#### [Task directions]
Every line below that holds "width" must be copied.

#### [Exercise materials]
========================================

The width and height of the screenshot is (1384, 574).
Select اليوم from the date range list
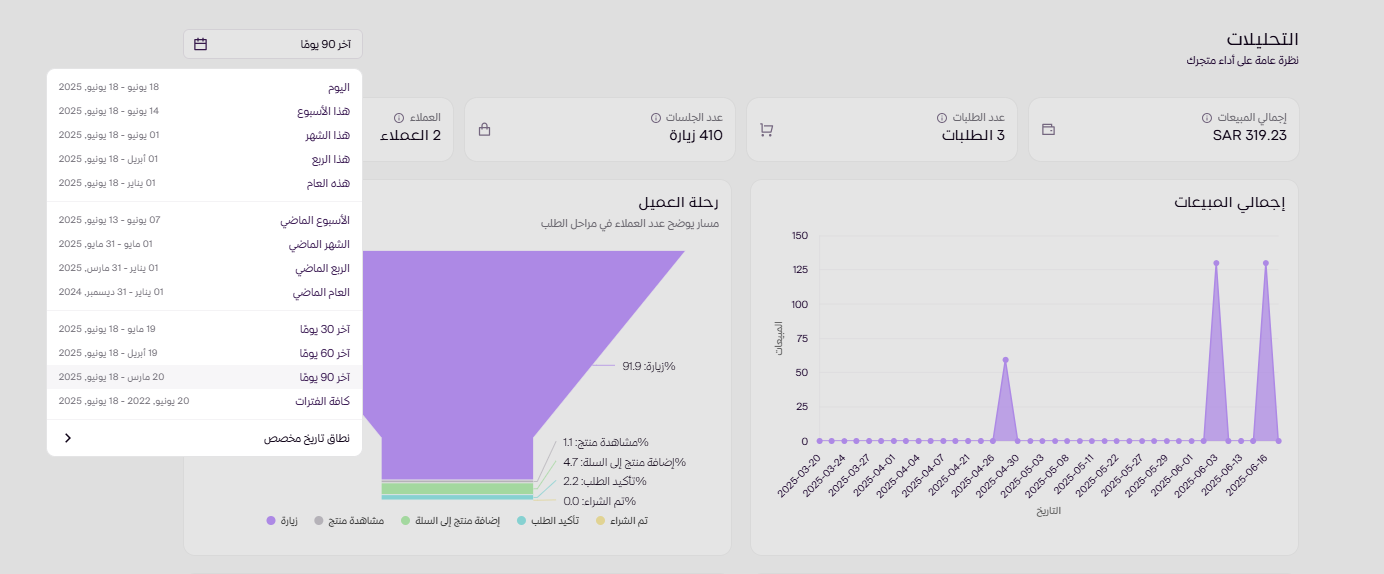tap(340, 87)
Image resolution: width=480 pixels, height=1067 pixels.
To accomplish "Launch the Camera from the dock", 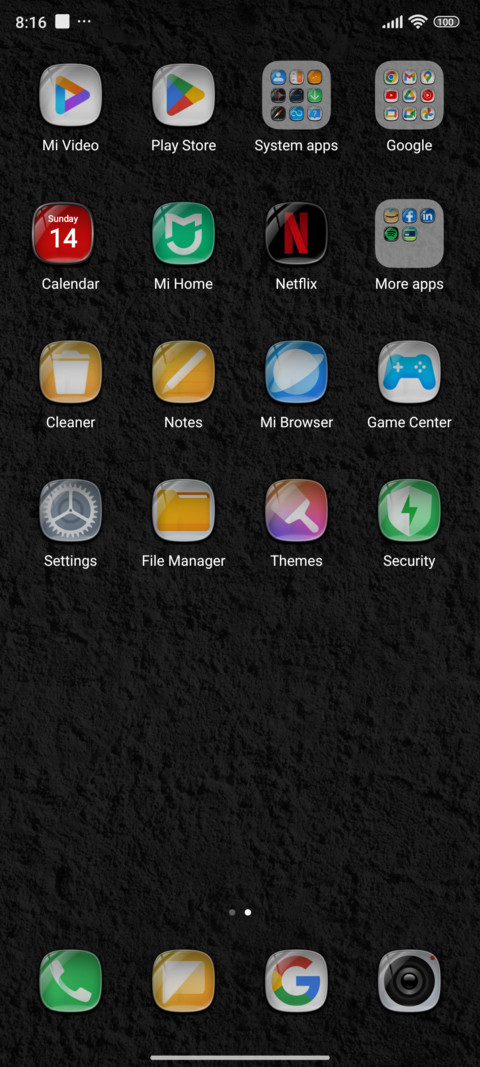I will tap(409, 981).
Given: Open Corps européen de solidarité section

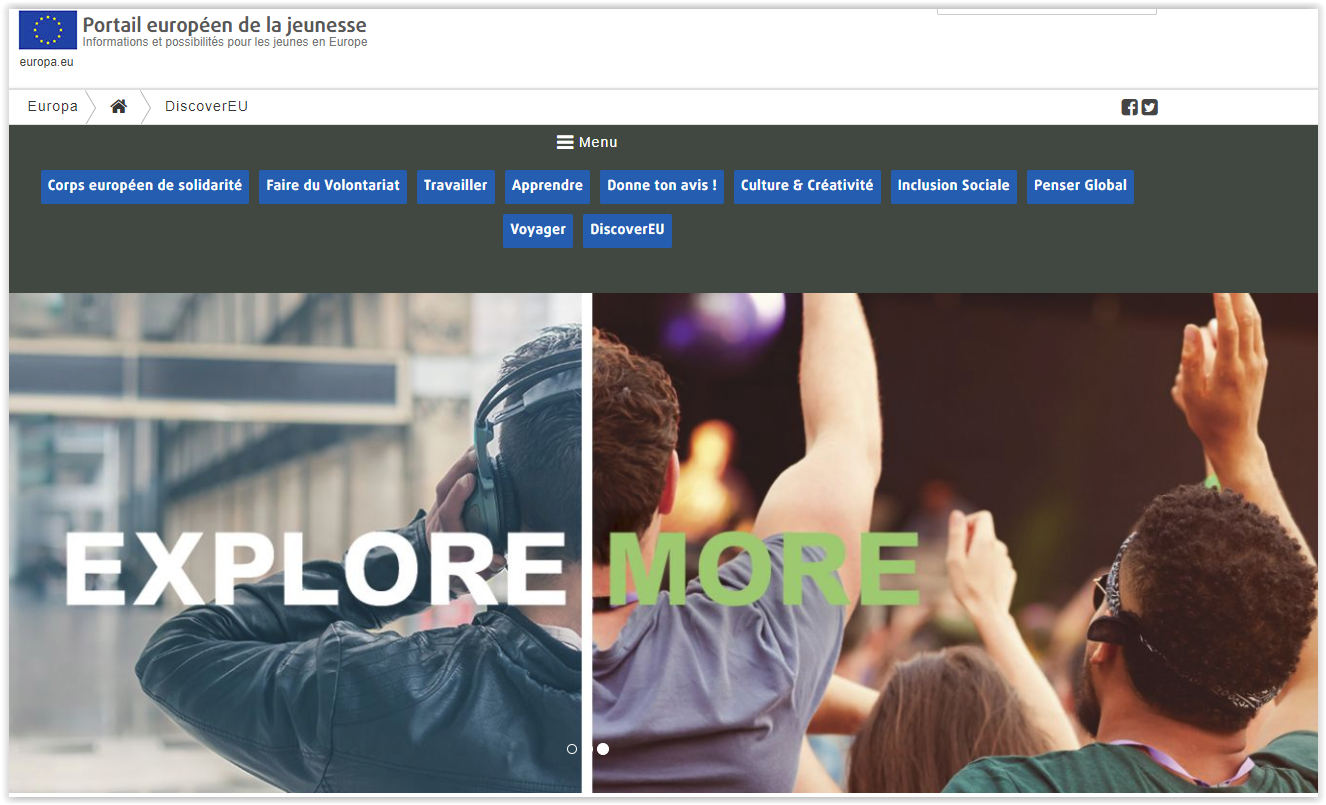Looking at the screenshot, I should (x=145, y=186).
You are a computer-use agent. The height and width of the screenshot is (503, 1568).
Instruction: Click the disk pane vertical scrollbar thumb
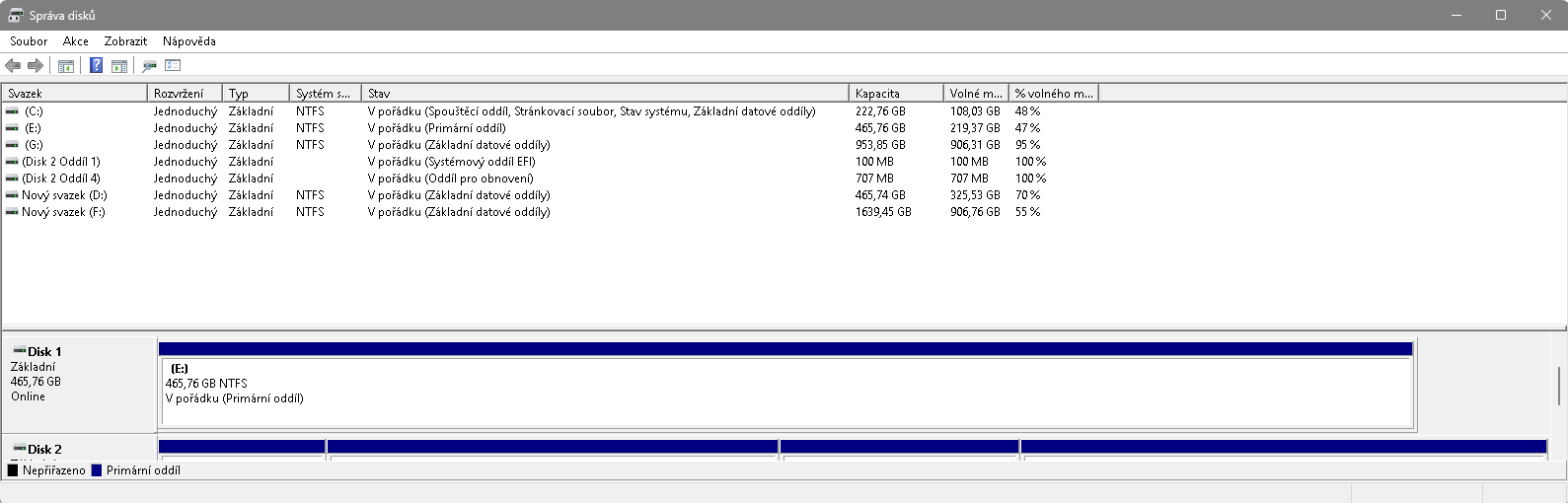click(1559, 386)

========================================

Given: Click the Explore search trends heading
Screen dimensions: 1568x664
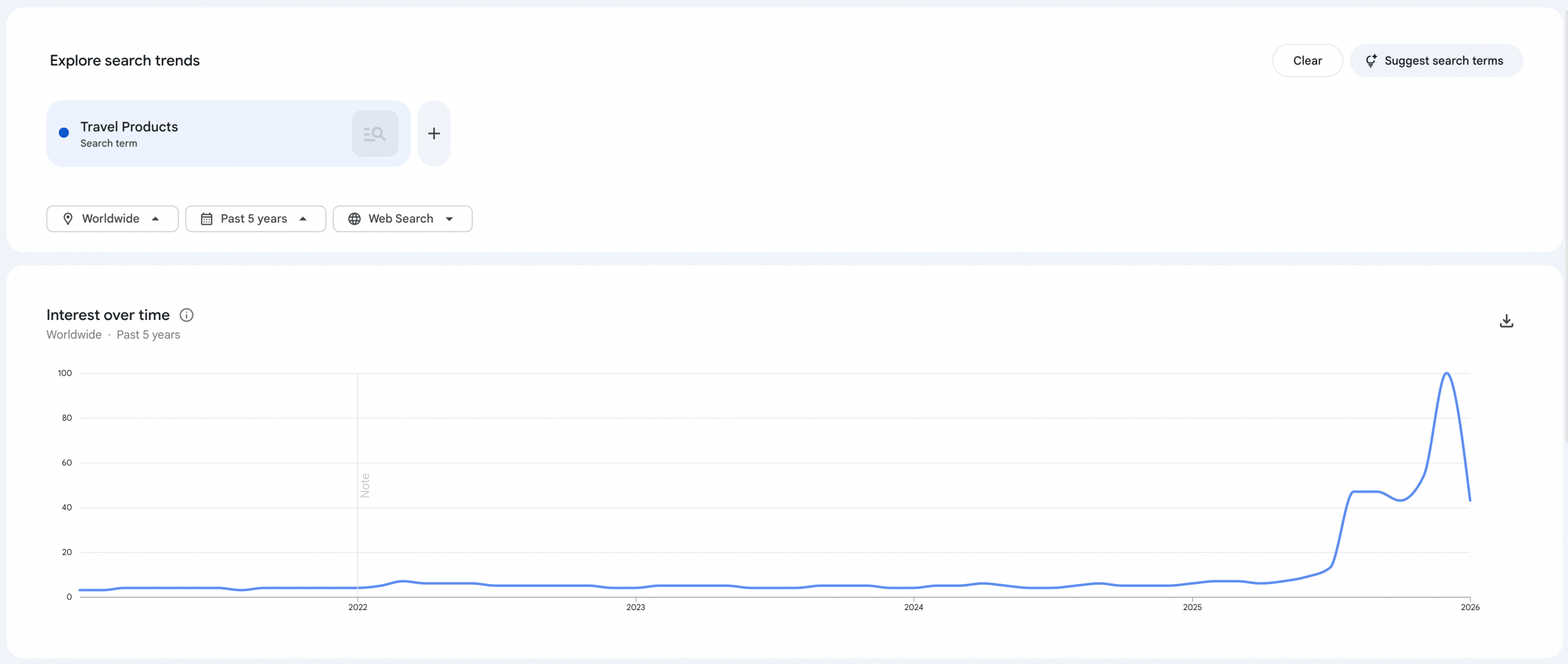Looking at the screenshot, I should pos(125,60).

========================================

#### [Result below]
The width and height of the screenshot is (1384, 574).
Image resolution: width=480 pixels, height=1067 pixels.
You are a computer-use agent. The height and width of the screenshot is (503, 1568).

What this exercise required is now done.